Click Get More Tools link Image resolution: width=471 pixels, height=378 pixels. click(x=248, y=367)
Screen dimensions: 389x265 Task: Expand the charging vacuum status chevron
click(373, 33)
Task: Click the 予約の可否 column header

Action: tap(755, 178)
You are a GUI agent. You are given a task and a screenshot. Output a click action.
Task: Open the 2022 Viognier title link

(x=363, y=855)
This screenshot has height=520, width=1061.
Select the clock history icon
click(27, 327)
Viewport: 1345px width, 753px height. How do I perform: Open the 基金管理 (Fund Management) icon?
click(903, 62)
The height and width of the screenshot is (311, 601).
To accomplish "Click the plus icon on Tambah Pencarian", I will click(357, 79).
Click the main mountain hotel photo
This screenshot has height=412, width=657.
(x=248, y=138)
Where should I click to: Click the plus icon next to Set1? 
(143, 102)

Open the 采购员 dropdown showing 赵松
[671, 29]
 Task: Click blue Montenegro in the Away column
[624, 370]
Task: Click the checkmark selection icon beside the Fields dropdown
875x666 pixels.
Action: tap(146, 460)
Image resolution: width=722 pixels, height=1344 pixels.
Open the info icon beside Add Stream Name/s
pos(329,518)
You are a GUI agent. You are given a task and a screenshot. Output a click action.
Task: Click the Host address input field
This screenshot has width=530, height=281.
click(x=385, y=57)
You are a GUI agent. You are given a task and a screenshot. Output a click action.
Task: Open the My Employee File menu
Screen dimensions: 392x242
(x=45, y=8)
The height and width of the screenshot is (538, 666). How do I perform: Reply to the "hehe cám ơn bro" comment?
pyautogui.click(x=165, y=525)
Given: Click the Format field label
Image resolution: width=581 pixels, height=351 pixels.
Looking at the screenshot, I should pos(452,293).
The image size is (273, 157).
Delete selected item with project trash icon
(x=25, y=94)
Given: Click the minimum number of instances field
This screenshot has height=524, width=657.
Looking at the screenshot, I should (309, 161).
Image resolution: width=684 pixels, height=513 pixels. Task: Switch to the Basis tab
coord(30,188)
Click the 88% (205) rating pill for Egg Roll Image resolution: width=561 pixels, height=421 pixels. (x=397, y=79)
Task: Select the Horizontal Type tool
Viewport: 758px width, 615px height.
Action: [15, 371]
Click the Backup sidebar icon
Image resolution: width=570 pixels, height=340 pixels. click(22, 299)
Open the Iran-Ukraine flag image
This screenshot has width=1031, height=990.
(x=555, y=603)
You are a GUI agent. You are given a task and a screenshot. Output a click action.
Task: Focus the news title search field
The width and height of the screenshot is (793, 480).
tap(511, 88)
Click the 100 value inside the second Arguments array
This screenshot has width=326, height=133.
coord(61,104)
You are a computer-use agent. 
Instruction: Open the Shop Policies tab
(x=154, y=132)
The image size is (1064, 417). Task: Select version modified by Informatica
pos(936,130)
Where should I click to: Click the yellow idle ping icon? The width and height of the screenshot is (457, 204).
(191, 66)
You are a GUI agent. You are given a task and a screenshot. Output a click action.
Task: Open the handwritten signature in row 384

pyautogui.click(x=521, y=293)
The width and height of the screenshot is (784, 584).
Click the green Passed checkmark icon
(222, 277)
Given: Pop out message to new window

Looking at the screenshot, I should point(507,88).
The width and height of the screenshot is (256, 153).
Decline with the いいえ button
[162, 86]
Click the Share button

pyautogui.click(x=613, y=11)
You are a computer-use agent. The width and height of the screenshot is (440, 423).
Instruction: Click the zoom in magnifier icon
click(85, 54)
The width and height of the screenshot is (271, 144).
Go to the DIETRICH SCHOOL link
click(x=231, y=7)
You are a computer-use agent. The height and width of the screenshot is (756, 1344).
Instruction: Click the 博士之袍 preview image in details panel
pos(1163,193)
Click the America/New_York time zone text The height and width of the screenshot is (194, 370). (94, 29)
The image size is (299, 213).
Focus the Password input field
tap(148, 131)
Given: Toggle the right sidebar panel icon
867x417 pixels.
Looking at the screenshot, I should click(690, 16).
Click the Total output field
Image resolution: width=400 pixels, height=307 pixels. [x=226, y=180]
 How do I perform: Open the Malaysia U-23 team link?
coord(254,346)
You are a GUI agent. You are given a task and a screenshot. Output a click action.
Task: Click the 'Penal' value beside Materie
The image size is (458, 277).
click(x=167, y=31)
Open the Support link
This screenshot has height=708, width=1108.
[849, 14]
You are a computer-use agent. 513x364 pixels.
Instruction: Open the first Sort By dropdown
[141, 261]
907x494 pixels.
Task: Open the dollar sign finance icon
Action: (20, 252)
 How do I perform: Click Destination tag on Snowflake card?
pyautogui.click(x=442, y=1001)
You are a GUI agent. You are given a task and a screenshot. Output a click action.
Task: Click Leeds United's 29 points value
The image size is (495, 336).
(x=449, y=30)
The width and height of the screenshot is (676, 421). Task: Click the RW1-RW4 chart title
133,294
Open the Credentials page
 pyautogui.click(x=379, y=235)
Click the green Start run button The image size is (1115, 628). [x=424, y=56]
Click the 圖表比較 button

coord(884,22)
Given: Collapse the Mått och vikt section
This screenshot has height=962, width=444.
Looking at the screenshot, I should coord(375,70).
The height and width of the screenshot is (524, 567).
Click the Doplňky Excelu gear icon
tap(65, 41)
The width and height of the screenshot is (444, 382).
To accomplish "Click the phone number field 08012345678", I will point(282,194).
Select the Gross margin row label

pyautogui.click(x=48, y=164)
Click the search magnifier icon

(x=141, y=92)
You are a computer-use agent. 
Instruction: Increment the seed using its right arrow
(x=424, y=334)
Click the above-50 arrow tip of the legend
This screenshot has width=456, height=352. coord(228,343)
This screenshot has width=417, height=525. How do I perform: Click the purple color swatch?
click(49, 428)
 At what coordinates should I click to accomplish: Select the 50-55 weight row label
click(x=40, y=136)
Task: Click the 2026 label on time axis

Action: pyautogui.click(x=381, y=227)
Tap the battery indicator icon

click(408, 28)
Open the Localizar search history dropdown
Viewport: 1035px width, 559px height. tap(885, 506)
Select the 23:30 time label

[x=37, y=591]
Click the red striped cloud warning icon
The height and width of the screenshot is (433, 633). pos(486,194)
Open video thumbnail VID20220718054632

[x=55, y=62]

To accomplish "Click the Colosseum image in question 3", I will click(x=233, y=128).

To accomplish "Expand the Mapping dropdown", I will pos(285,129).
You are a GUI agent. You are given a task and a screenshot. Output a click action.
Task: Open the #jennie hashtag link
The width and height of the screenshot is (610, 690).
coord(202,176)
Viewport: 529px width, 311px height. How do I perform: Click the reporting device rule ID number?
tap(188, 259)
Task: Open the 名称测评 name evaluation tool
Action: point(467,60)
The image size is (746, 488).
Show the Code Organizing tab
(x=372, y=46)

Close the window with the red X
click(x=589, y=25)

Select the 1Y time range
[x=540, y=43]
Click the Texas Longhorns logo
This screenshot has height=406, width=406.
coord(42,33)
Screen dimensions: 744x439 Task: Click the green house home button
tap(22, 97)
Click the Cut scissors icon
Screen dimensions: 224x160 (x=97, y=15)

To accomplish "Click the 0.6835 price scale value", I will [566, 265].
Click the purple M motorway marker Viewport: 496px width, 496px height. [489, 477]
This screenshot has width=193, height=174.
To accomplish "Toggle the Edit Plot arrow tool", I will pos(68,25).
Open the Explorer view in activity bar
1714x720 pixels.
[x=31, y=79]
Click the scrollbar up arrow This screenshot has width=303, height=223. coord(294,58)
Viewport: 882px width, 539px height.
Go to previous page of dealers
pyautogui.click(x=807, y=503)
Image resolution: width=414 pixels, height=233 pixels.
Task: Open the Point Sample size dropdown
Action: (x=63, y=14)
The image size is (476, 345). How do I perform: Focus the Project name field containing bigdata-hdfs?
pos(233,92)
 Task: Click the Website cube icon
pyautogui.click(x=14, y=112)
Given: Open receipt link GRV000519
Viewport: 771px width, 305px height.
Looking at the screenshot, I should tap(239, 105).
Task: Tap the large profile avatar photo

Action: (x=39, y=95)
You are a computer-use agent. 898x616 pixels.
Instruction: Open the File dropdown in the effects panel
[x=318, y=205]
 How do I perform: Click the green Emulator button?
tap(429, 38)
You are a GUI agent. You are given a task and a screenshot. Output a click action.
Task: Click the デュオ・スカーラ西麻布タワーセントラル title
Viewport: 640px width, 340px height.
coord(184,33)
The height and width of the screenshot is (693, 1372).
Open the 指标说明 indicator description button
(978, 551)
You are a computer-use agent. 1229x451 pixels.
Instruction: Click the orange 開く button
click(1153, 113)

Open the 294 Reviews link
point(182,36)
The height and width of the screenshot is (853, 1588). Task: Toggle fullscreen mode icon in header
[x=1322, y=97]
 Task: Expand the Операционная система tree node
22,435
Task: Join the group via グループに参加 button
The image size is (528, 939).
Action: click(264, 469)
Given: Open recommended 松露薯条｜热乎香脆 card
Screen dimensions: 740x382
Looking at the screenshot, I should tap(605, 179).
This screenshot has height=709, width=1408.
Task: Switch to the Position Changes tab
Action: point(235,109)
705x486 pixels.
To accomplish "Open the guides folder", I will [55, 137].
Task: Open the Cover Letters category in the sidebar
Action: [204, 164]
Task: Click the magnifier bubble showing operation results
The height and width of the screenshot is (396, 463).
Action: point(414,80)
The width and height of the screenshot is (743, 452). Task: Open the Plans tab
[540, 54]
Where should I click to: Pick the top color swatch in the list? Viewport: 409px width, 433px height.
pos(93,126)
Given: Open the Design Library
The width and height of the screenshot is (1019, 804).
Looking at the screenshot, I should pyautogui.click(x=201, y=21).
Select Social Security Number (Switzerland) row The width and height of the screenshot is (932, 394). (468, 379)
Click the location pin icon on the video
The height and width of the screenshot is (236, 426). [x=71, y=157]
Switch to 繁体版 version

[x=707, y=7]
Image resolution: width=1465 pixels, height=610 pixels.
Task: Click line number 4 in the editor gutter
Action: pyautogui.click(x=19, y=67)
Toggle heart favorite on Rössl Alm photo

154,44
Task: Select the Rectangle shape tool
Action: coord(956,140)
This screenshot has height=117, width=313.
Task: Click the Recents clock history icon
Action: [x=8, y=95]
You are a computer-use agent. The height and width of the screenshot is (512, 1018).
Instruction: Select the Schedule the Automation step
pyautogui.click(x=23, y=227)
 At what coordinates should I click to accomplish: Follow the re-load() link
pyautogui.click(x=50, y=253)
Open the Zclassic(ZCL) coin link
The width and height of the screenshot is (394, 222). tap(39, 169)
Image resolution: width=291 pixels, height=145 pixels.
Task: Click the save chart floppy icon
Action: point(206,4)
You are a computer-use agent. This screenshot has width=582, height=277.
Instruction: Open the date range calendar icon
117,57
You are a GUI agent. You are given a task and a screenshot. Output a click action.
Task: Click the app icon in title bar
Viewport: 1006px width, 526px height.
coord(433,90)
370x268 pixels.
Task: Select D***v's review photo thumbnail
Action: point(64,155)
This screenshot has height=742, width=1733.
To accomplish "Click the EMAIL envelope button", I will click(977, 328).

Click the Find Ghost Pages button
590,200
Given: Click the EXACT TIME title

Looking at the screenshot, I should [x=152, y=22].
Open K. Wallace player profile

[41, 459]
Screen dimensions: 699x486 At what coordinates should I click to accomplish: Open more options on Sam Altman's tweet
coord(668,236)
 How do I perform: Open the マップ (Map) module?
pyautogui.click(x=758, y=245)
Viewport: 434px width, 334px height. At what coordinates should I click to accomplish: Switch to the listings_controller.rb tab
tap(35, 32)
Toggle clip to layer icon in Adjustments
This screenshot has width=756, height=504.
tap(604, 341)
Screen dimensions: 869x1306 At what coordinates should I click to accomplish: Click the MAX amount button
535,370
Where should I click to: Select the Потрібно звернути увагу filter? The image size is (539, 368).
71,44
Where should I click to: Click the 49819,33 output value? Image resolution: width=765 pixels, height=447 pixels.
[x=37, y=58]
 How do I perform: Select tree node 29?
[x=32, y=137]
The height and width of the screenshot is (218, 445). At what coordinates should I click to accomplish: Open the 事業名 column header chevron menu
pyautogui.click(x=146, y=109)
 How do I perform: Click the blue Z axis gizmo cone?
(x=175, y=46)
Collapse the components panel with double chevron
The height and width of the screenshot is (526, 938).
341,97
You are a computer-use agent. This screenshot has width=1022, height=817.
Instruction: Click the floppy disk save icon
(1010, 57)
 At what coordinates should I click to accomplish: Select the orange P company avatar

════════

**Task description**
Every line with "computer" in it should be copied from the entries.

**Output for this task**
You are a computer-use agent. 
You are a computer-use agent. The width and height of the screenshot is (440, 423).
You are a computer-use agent. The height and width of the screenshot is (756, 1344).
You are a computer-use agent. 513x364 pixels.
You are a computer-use agent. 
You are a computer-use agent. 898x616 pixels.
You are a computer-use agent. 1229x451 pixels.
You are a computer-use agent. The height and width of the screenshot is (512, 1018).
You are a computer-use agent. This screenshot has width=582, height=277.
You are a computer-use agent. This screenshot has width=1022, height=817.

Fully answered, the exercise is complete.